2014年1月30日晚,北京长安街的华灯亮起,春晚舞台上沈腾一句“人倒了咱不扶,那人心不就倒了吗”,让观众席里有人轻轻叹气。七年前那桩南京民事纠纷,再一次从人们的记忆深处浮了上来,而最初的两个当事人——26岁的彭宇与67岁的徐寿兰,则始终没有出现在热闹的灯光下。
时间拨回2006年11月20日星期一,南京水西门广场公交站。9时12分,公交车连续进站,徐寿兰左手提着保温瓶,快步绕过第二辆车车尾,准备赶上停在最后的那一路车。几乎同时,第二辆车的后门落地,一名穿深色夹克的小伙跳下车,他叫彭宇。
仅过数秒,老人跌坐在地,保温瓶滚了两圈,盖子摔开。彭宇下意识地弯腰:“大妈,疼不疼?先别动。”这句在日常不过的关切,被旁边的目击者陈二春完整听见。三人随后拦下一辆出租车,共赴市二院骨科急诊。
X光片显示股骨颈骨折,医生建议置换假体。拍片室外,老人情绪平静,向彭宇点头致谢,还借陈二春的手机拨通家里座机。当天下午,徐寿兰的儿子与侄女赶到医院,费用问题很快摆上桌面。老人一句“刚才就是他撞的”,让气氛从客气转为僵硬。彭宇掏出200元挂号费收据,表示自己没有碰到人,家属却坚持要求其承担全部医疗支出。
2007年1月4日,鼓楼区法院受理此案,索赔金额13万余元。开庭前,围观者普遍相信“证据说话”,可第一份关键材料却是一张手机拍下的询问笔录照片,原件遗失。彭宇供职通讯公司,对元数据再熟悉不过,他在庭上直言“拍摄手机并非所长本人”。这一细节埋下众多疑问,也引来媒体强烈兴趣。

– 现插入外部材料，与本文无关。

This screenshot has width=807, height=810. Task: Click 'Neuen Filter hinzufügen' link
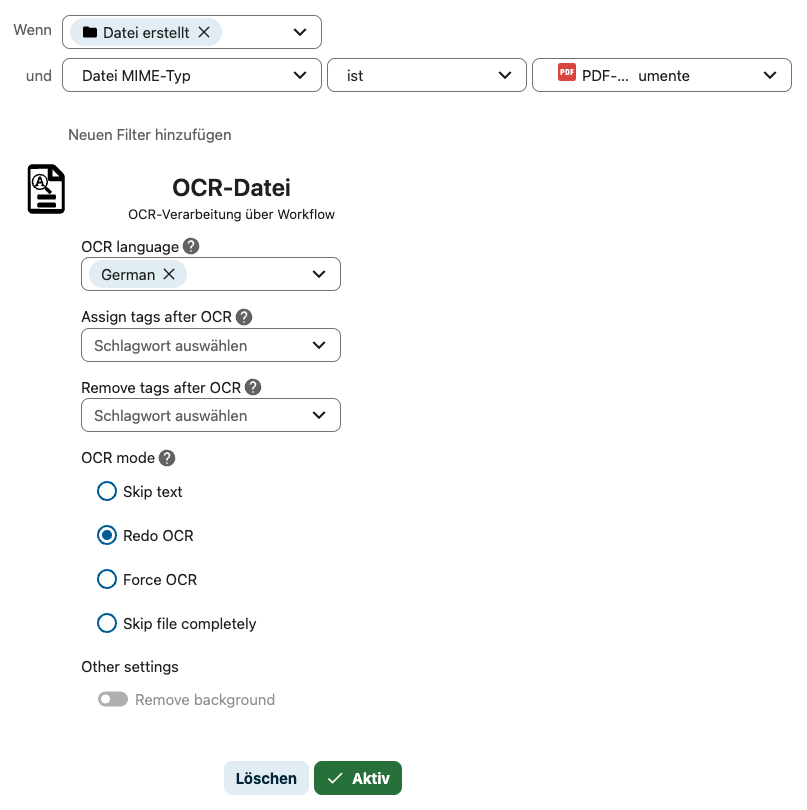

6月13日第二次庭审,彭宇终于坐在被告席,他把经过复述了一遍。庭后一名记者说:“如果是杜撰,细节肯定串不圆。”然而法庭更在意“常理推断”。主审法官王浩认为,被告既称助人,为何没在老人家属到场后离开?于是倾向认定双方相撞的概率更高。
9月4日下午,一审判决出炉:双方均无过错,但基于公平原则,彭宇补偿40%,共计45876.6元。判决依据的“常理分析”四个字,迅速点燃舆论。热帖、社评、街谈巷议,几乎一边倒指向“好心没好报”。陈二春愤愤地说:“以后谁还敢管事?”这句大白话,被无数门户网站引用。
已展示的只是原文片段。